### Try DeepAR
* PytorchForecasting [Get Started](https://pytorch-forecasting.readthedocs.io/en/stable/getting-started.html)
* DeepAR [doc](https://pytorch-forecasting.readthedocs.io/en/stable/api/pytorch_forecasting.models.deepar.DeepAR.html)

In [7]:
import os

import pandas as pd
import numpy as np

from sklearn.model_selection import train_test_split

import pytorch_lightning as pl
from pytorch_lightning.callbacks import EarlyStopping, LearningRateMonitor, ModelCheckpoint
from pytorch_forecasting import TimeSeriesDataSet, DeepAR
from pytorch_forecasting.data import GroupNormalizer

import warnings
warnings.filterwarnings('ignore')

# Used Yujie's cleaned version
DIR_BYID = '/media/user/12TB1/HanLi/GitHub/CMU11785-project/local_data/content/databyid'

ls_all_invest_ids = sorted([int(fn.split('.')[0]) for fn in os.listdir(os.path.join(DIR_BYID, 'target'))])

In [9]:
f_cols = [f"f_{i}" for i in range(300)]
# Read a subset for testing
n = 3
ls_dfs = []
for id in ls_all_invest_ids[:n]:
# for id in ls_all_invest_ids:
    df_f_id = pd.DataFrame(np.load(os.path.join(DIR_BYID, f'feats/{id}.npy')), columns=f_cols)
    df_t_id = pd.DataFrame(np.load(os.path.join(DIR_BYID, f'target/{id}.npy')), columns=['target'])
    df_f_id['investment_id'] = id
    df_f_id = df_f_id[['investment_id'] + f_cols] # reorder columns
    ls_dfs.append(pd.concat([df_t_id, df_f_id], axis=1))

df = pd.concat(ls_dfs).reset_index().rename(columns={'index': 'time_id'})
df = df.sort_values(by=['time_id']) # sort by time before splitting

# # Use a few features for testing
# df = df.iloc[:, :6]
# f_cols = [c for c in df.columns if 'f_' in c]

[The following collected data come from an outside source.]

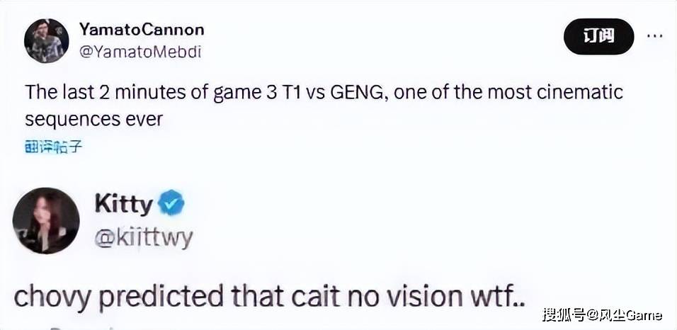The width and height of the screenshot is (677, 330).
Task: Click the Kitty display name
Action: tap(123, 205)
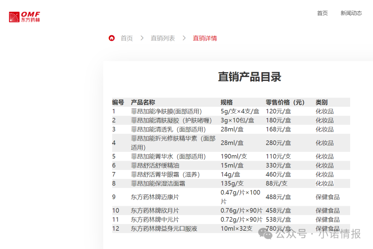Return to 直销列表 via breadcrumb
Viewport: 373px width, 249px height.
click(x=163, y=38)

df_train, df_test = train_test_split(df, test_size=0.1, shuffle=False)
df_train, df_val = train_test_split(df_train, test_size=2/9, shuffle=False)

In [None]:
df_train

### Create dataset and dataloaders
* Ref: https://pytorch-forecasting.readthedocs.io/en/stable/data.html

In [10]:
import pytorch_lightning as pl
from pytorch_lightning.callbacks import EarlyStopping, LearningRateMonitor
from pytorch_lightning.loggers import TensorBoardLogger
from pytorch_forecasting import TimeSeriesDataSet, TemporalFusionTransformer
from pytorch_forecasting.metrics import NormalDistributionLoss, QuantileLoss

# define dataset
max_encoder_length = 6
max_prediction_length = 1

# create validation and training dataset
batch_size = 128
max_prediction_length = 3 # prediction horizon
max_encoder_length = 24   # lookback steps

# create the dataset from the pandas dataframe
train_dataset = TimeSeriesDataSet(
    df_train,
    group_ids=["investment_id"],
    target="target",
    time_idx="time_id",
    min_encoder_length=max_encoder_length // 2,
    max_encoder_length=max_encoder_length,
    min_prediction_length=1,
    max_prediction_length=max_prediction_length,
    # static_reals=[],
    time_varying_known_reals=f_cols,
    time_varying_unknown_reals=['target'], # Need this for DeepAR
    target_normalizer=GroupNormalizer(
        groups=["investment_id"], 
        # transformation="softplus" # NOTE: do not use softplus or relu for encoder normalization with DeepAR
    ),
    add_relative_time_idx=True,
    add_target_scales=True,
    add_encoder_length=True,
)

val_dataset = TimeSeriesDataSet.from_dataset(train_dataset, df_val, predict=True, stop_randomization=True)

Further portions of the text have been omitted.